Strengths and Limitations
Our study had several strengths. Its period of study, which was over a decade (2003-2015), is substantial to show the trend toward increased DDH rates over time. The retrospective cohort was also sizable for the time period, and the findings of inverse correlation of DDH and ICU occupancy were novel.
However, our study also has several limitations. Its retrospective nature and lack of outcome data (mortality, morbidity, emergency department bounce backs, readmissions to ICU, and ward) create bias and limit our ability to draw meaningful conclusions about DDH safety. The single-center nature of our data limits its generalizability. Also, our findings are derived from the Canadian Universal Health Care System. As the Canadian population develops more elderly patients, there is a diminishing inpatient bed capacity, promoting direct discharges home from ICU. Lesser developed countries and/or those with different ward to ICU bed ratios may have very different ICU discharge practices. Validating our prediction tool in diverse health-care environments will be important for generalizability.
Conclusion
The practice of DDH from ICU may be increasing (as demonstrated by our single-centered study). Discharge directly to home has an inverse association with ICU occupancy but no association with ward occupancy. Discharge directly to home patients are young and healthy, have few comorbidities, and have few discharge diagnoses. Their diagnoses are usually reversible single-system problems with low disease burden. Many ward transfers are delayed due to ward congestion, leading to overall increased hospital LOS. Future studies should validate our predictors of safe DDH and evaluate the effect of home supports, patient and family satisfaction, and the health economic sequelae of DDH.
Footnotes
Appendix A
Top 25 Diagnoses for Discharge Directly Home Patients (Number and Percentage).
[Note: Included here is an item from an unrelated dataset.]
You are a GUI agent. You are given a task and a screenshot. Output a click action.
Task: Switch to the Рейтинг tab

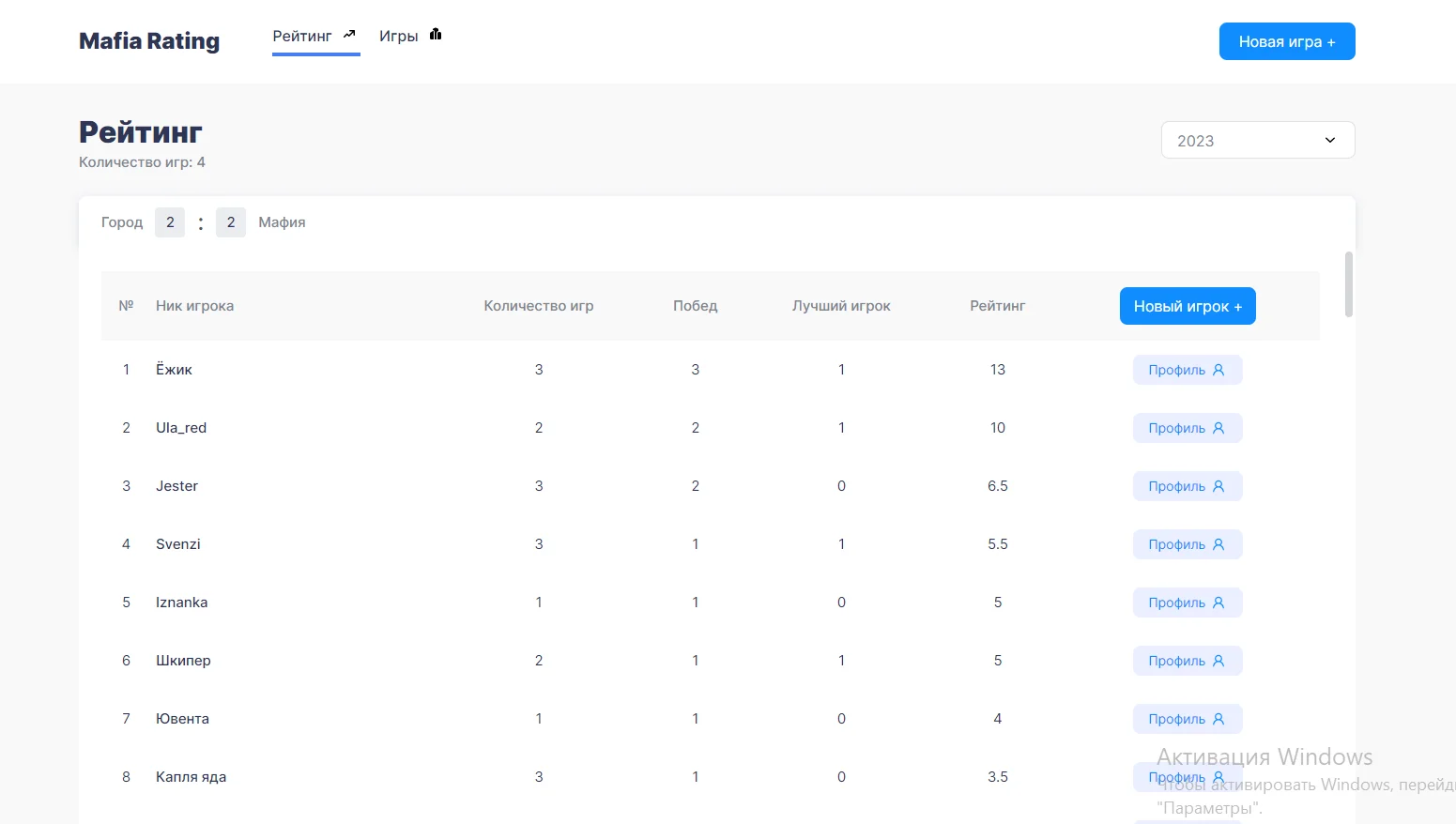(302, 37)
| Discharge Diagnosis | N | % |
|---|---|---|
| Overdose | 176 | 27.41 |
| Pneumonia | 70 | 10.90 |
| Seizures | 44 | 6.85 |
| Diabetic ketoacidosis | 36 | 5.61 |
| Urinary tract infection/urosepsis/pyelonephritis | 27 | 4.21 |
| Trauma (# and non-#) | 25 | 3.89 |
| Chronic obstructive pulmonary disease exacerbation | 23 | 3.58 |
| Acute kidney injury | 22 | 3.43 |
| Sepsis | 17 | 2.65 |
| Suicide attempt | 17 | 2.65 |
| Asthma | 14 | 2.18 |
| Gastrointestinal bleed (upper or lower) | 14 | 2.18 |
| Burns/smoke inhalation | 12 | 1.87 |
| Epiglottitis | 11 | 1.71 |
| Lung cancer (wedgectomy/lobectomy) | 10 | 1.56 |
| Pulmonary embolus | 10 | 1.56 |
| Tracheostomy | 10 | 1.56 |
| Pulseless electrical activity (PEA) arrest | 8 | 1.25 |
| Thyroidectomy | 8 | 1.25 |
| Congestive heart failure | 7 | 1.09 |
| Decreased level of consciousness NYD | 7 | 1.09 |
| Deep vein thrombosis | 7 | 1.09 |
| Rhabdomyolysis | 7 | 1.09 |
| Spinal surgery | 7 | 1.09 |
| Volume overload | 7 | 1.09 |
Abbreviations: NYD, not yet diagnosed; #, fracture; non-#, non-fracture.
Declaration of Conflicting Interests
The author(s) declared no potential conflicts of interest with respect to the research, authorship, and/or publication of this article.
Funding
The author(s) received no financial support for the research, authorship, and/or publication of this article.